* **What you will do**
Starting with the line containing "Where should I" and going on through the end of the records below, reproduce every line, requests included. Scale each coordinate in the answers by 0.2 and round to whole numbers with halves rounded up, leave every other number unchanged, and omit the pictures.

BEGIN Data supplied

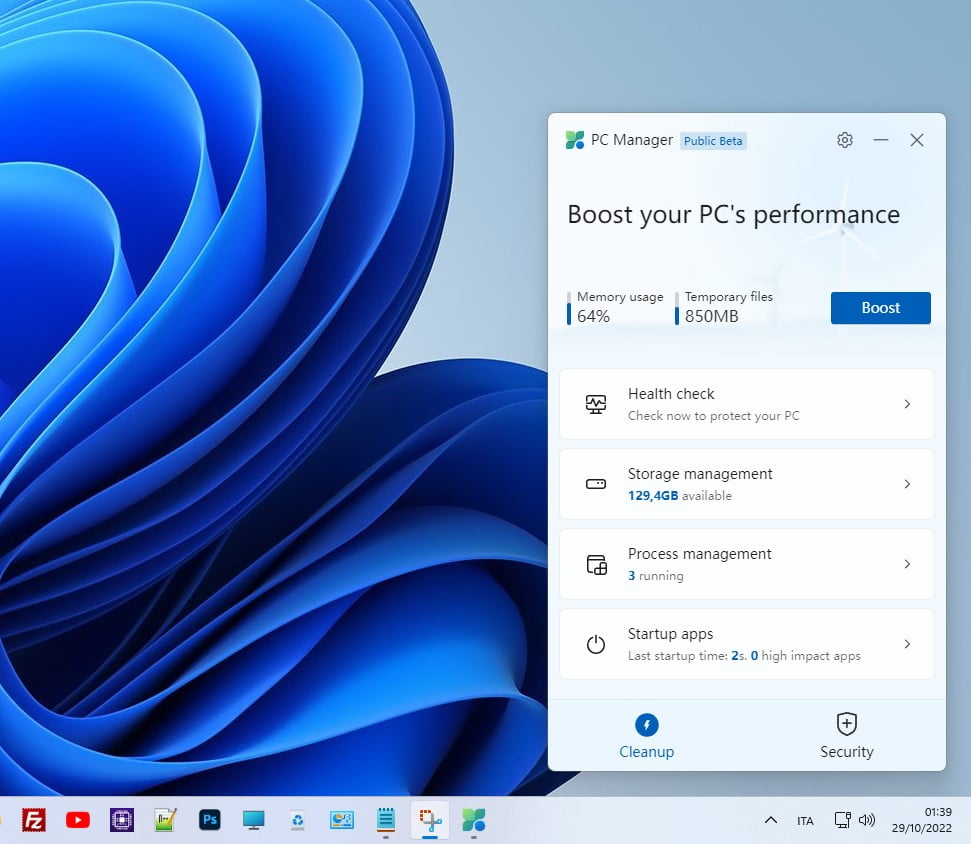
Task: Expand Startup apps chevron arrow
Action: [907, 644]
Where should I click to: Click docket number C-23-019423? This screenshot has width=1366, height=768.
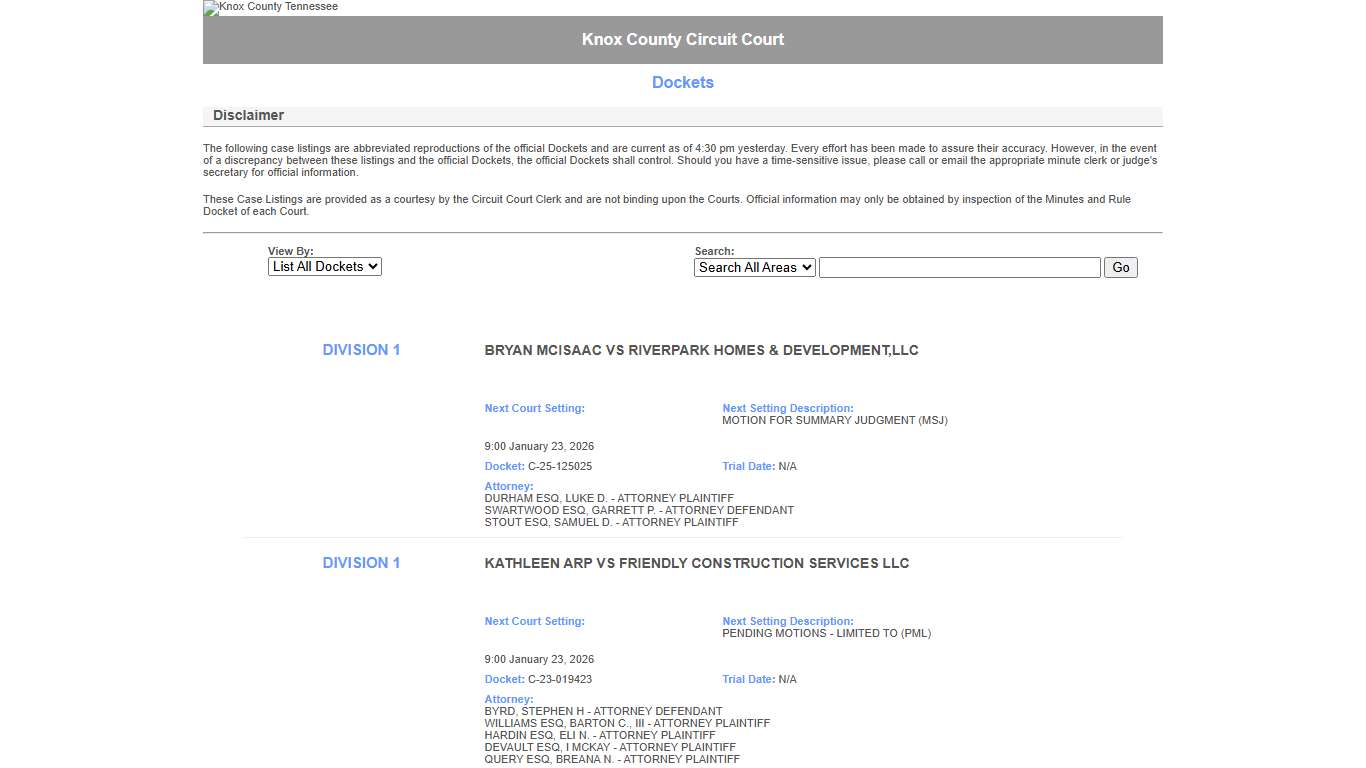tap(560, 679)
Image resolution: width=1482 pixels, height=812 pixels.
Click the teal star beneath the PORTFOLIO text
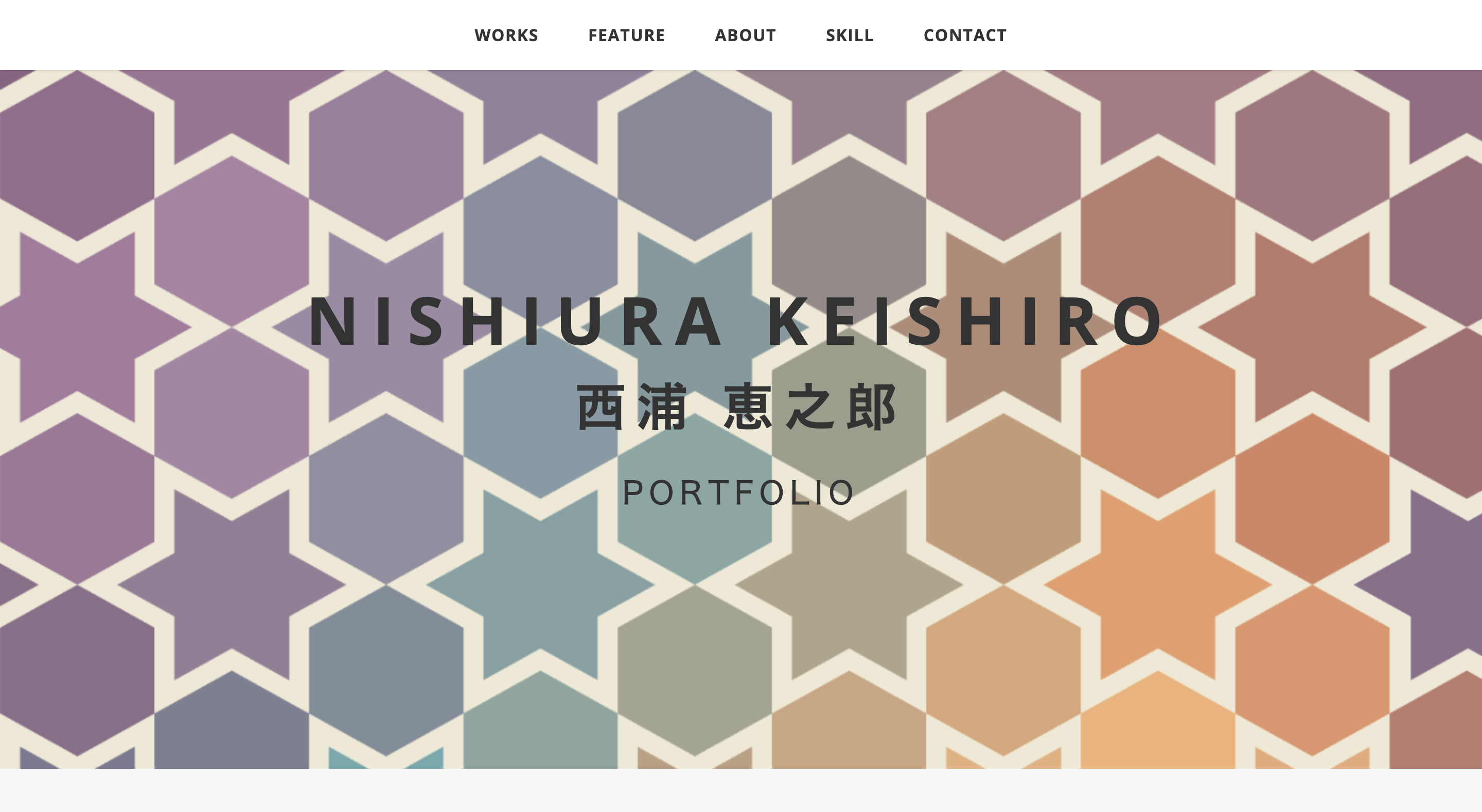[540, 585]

END Data supplied

* **Solution below**
Where should I click to: Click docket number C-23-019423? This screenshot has width=1366, height=768.
tap(112, 136)
Image resolution: width=1482 pixels, height=812 pixels.
Click the teal star beneath the PORTFOLIO text
[108, 117]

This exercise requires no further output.